The BFSA got its first food analyst about five years and eight months after rolling into operation and still does not have a food testing laboratory.
Last year the prime minister spoke about constructing a specialised food testing laboratory with branches across divisions but the BFSA is not even near to owning a laboratory till the date.
The BFSA for the first time appointed 67 officers for all the districts but the lack of office and other logistic services stand in their way of carrying out duties.
Many of the sections of the food safety act cannot be enforced in absence of rules, providing food frauds with an easy escape.
Last week, Abul Khair Group, a leading consumer goods company, walked out of a pure-food court with an acquittal on the grounds that the law did not permit prosecution over cheating people with deceptive advertisement due to the lack of rules.
Defeats are inevitable with the BFSA appointing its designated inspectors, class-II government employees, to fight highly qualified lawyers with overseas degrees defending accused at pure-food courts.
‘We are fighting a losing battle,’ said food safety inspector Mohammad Kamrul Hasan, frustrated over the Abul Khair case.
The BFSA even could not form all the technical committees that it was required to under the Safe Food Act 2013. A few committees that it constituted do not meet regularly either.
BFSA member Monzur Morshed admitted that they made no progress in determining safe limits for food additives and other chemicals in foods as foods are produced, industrially processed and stored.
Another BFSA member Abdul Alim believes that they cannot ensure safe food unless they are joined by the authorities overseeing primary food sources.
‘Authorities like the departments of agricultural extension, livestock and fisheries must enforce good agricultural and aquacultural practices,’ he said.
The practices, also known as GAP and GAqP in short, require guidelines and a system to ensure safe ways of handling agricultural inputs, said Abdul Alim.
The call for introducing the practices has been around for about two and a half decades and grew louder in 2010 after formalin was detected in fish but was never heard again.
Excessive levels of pesticides detected regularly in vegetables, fruits and rice grown in the country have become a major health concern, say consumer rights activists.

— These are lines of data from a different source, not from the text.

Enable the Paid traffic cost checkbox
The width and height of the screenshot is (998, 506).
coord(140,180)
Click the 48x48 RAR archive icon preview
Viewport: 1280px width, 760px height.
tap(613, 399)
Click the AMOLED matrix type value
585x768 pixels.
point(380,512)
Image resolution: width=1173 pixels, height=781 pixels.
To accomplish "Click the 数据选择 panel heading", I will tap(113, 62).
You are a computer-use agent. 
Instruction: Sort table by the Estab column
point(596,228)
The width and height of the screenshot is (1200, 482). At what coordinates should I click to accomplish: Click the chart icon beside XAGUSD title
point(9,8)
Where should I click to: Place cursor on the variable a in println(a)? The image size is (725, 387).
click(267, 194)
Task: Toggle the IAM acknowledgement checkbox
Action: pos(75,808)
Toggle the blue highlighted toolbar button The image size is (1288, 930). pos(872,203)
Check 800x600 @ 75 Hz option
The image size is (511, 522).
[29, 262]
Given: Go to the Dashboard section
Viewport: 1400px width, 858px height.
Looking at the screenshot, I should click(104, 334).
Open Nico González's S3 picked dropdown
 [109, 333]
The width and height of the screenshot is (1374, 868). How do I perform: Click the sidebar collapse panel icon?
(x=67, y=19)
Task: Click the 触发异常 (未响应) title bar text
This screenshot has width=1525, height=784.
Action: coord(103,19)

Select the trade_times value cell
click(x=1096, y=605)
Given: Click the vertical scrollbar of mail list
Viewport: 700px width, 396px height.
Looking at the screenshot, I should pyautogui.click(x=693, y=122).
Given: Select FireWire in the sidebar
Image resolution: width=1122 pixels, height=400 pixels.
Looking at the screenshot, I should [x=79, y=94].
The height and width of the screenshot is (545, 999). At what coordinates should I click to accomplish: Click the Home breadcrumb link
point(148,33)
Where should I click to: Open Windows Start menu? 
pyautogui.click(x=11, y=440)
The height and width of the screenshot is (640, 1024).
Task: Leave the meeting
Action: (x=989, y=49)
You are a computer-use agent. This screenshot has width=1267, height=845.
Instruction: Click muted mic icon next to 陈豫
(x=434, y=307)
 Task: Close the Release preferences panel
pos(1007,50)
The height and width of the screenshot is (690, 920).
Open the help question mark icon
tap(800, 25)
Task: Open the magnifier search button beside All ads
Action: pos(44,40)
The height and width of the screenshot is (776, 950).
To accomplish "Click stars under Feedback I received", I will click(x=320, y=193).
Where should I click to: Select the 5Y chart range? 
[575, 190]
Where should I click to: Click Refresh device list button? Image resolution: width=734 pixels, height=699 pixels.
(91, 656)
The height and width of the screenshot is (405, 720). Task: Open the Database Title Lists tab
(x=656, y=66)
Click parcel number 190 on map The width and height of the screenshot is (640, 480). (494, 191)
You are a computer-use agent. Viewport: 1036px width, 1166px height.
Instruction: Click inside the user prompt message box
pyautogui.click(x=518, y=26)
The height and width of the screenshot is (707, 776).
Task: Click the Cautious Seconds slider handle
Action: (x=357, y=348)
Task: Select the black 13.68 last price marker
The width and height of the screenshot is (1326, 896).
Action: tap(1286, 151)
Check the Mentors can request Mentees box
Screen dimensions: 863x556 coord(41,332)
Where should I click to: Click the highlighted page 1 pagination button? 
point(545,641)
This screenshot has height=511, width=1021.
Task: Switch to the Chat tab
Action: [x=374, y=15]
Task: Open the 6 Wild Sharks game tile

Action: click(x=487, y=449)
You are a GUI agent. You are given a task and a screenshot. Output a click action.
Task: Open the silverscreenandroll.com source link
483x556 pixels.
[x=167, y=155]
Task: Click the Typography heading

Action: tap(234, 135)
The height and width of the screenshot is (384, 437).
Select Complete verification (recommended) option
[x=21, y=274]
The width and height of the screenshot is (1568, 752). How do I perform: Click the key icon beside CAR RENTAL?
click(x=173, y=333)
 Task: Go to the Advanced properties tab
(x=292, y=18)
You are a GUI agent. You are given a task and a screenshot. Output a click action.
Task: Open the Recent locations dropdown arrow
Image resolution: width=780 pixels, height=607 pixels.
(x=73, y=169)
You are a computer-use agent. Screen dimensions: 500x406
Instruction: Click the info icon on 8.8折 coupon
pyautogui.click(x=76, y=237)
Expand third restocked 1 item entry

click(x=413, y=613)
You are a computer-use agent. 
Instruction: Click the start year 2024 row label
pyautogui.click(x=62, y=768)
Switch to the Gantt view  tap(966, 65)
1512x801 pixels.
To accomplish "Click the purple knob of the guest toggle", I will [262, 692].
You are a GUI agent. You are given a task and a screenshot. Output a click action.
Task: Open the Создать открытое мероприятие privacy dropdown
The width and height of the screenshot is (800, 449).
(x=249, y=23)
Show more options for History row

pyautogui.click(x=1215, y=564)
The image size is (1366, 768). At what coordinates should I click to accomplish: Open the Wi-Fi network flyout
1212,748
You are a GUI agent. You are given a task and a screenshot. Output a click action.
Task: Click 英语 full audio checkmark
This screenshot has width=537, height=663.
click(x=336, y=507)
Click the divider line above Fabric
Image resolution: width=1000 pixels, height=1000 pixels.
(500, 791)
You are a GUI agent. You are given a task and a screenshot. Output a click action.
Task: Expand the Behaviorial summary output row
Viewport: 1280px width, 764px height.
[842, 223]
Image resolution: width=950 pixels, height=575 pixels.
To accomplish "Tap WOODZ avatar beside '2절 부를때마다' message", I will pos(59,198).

Traders lure farmers into using excessive agricultural inputs taking advantage of their lack of knowledge of the matter. The government never tried to prevent traders from wrongly influencing farmers.
Antibiotics are mixed with feeds and fodder in the fish, poultry and livestock industries though laws banned even unprescribed therapeutic use of antibiotics a decade ago.
The banned deadly DDT is regularly found in dried fish even by piecemeal government tests.
Industrial wastes are regularly released into water bodies from where heavy metals pass to soil turning even grasses poisonous and rice contaminated with the dangerous substance.
‘We have a very difficult task at hand. We can’t do anything in many cases but we are trying to make them aware who can,’ said Monzur Morshed.
The agriculture and food-value chains are replete with gaping leaks causing another round of degradation in the quality of food.
A recent BFSA investigation revealed widespread contamination of cow milk with harmful elements caused by improper ways of carrying and preserving it.
The cold chain is hardly maintained in pasteurised milk marketing leading to its widespread contamination.
The sale of locally grown genetically modified aubergines without label is another example of non-existent value chain.
The processed food industry is almost beyond the jurisdiction of the Bangladesh Standards and Testing Institution that has a very limited mandate.
Only 73 processed food items need mandatory standardisation certification while there are hundreds of processed food items available in the market.
Imports of food, significantly meeting the demand for many foods such as milk, occur unregulated as far as food safety is concerned.
There is almost no safety screening for the imported food. Rare safety requirement documents provided by the importer are received usually without putting them to use, said sources.